## Text extract
══════
## Text Analysis

In [8]:
%matplotlib inline
import numpy as np
import pandas as pd
import scipy as sp
import re
import requests

import nltk

from nltk.corpus import webtext

from nose.tools import (
    assert_equal,
    assert_is_instance,
    assert_almost_equal,
    assert_true,
    assert_false
    )

### Tokenize the text

In [92]:
def tokenize(corpus, fileID):
    '''
    Tokenizes the, casting all words to lower case, stripping out punctuation marks, spaces,
    and words not made of one or more alphanumerical characters.
    
    Parameters
    ----------
    corpus: An NLTK corpus
    fileID: A string
    
    Returns
    -------
    words: a list of strings
    '''
    
    words=[word.lower() for word in corpus.words(fileID)]
    pattern = re.compile(r'[^\w\s]')
    words= [i for i in words if not pattern.match(i)]
    return words

In [97]:
monty = tokenize(webtext, 'grail.txt')
assert_is_instance(monty, list)
assert_equal(len(monty), 11602)

assert_true(all(isinstance(w, str) for w in monty))
assert_true(all(all(not c.isupper() for c in w) for w in monty))
assert_true(all(any(c.isalnum() for c in w) for w in monty))

assert_equal(monty[8:13], ['whoa', 'there', 'clop', 'clop', 'clop'])
══════
## Collected data
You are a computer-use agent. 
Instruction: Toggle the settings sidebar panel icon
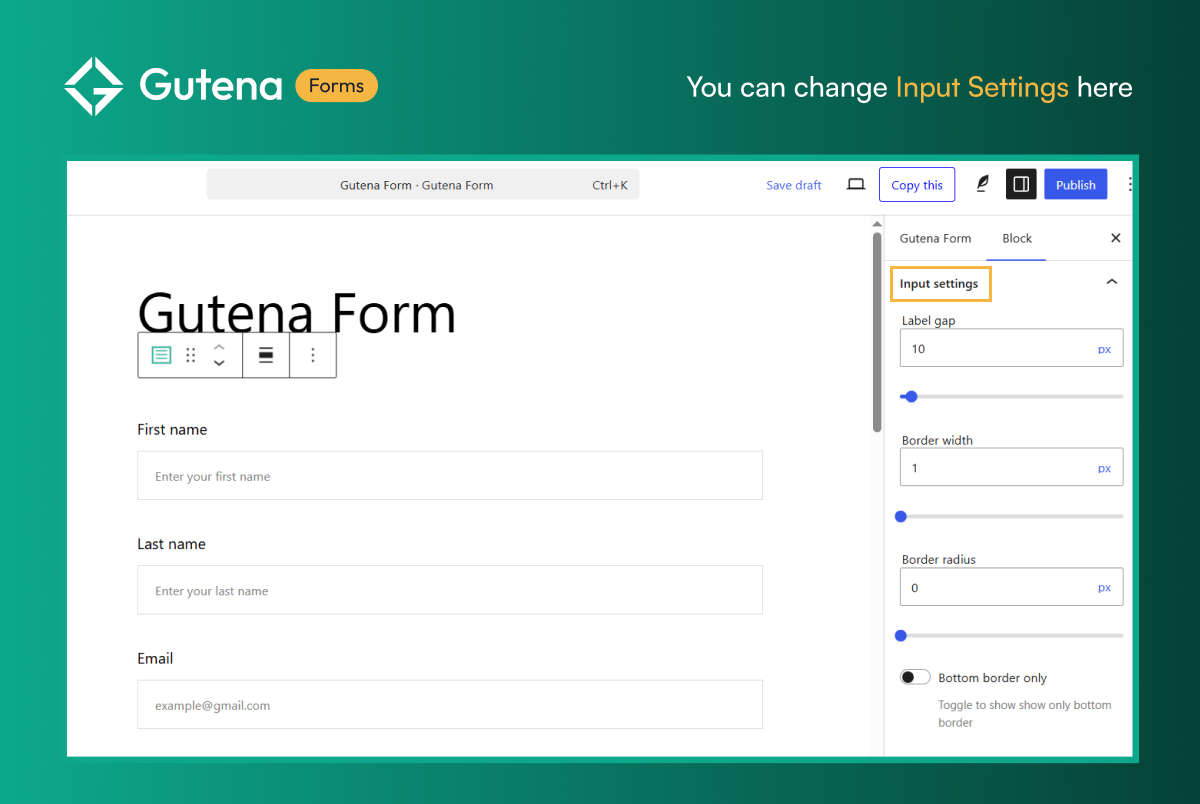pyautogui.click(x=1021, y=184)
══════
## What is expected
Write out the full Text Analysis text word for word. The listing plays no role in this exercise.

## Answer for this exercise
## Text Analysis

In [8]:
%matplotlib inline
import numpy as np
import pandas as pd
import scipy as sp
import re
import requests

import nltk

from nltk.corpus import webtext

from nose.tools import (
    assert_equal,
    assert_is_instance,
    assert_almost_equal,
    assert_true,
    assert_false
    )

### Tokenize the text

In [92]:
def tokenize(corpus, fileID):
    '''
    Tokenizes the, casting all words to lower case, stripping out punctuation marks, spaces,
    and words not made of one or more alphanumerical characters.
    
    Parameters
    ----------
    corpus: An NLTK corpus
    fileID: A string
    
    Returns
    -------
    words: a list of strings
    '''
    
    words=[word.lower() for word in corpus.words(fileID)]
    pattern = re.compile(r'[^\w\s]')
    words= [i for i in words if not pattern.match(i)]
    return words

In [97]:
monty = tokenize(webtext, 'grail.txt')
assert_is_instance(monty, list)
assert_equal(len(monty), 11602)

assert_true(all(isinstance(w, str) for w in monty))
assert_true(all(all(not c.isupper() for c in w) for w in monty))
assert_true(all(any(c.isalnum() for c in w) for w in monty))

assert_equal(monty[8:13], ['whoa', 'there', 'clop', 'clop', 'clop'])